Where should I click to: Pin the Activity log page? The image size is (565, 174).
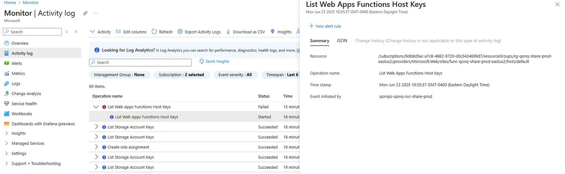point(85,13)
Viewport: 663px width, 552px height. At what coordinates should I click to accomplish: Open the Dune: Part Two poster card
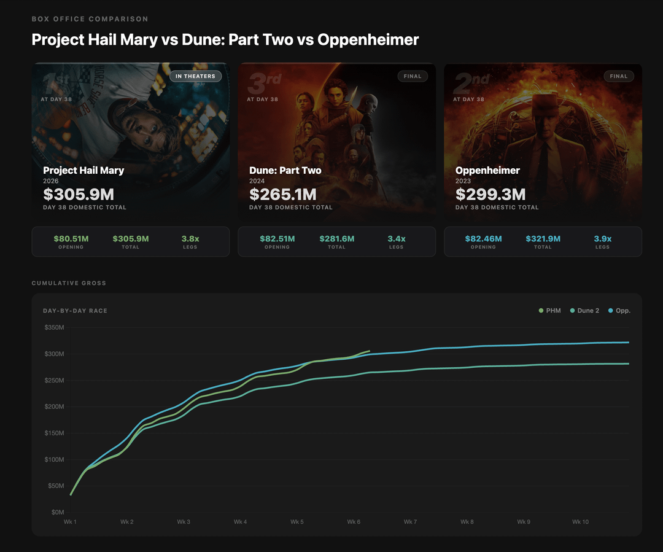pyautogui.click(x=337, y=141)
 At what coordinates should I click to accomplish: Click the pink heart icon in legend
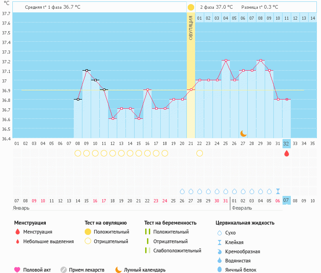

Action item: Retype, exactly as written, each line from the one containing "Viewport: 663px width, 552px" through the end of the data above, and leave out every picture.

Task response:
Viewport: 663px width, 552px height. At what coordinates should I click to accomplish: Open the Dune: Part Two poster card
pyautogui.click(x=337, y=141)
 At what coordinates should I click to accomplish: Click the pink heart icon in legend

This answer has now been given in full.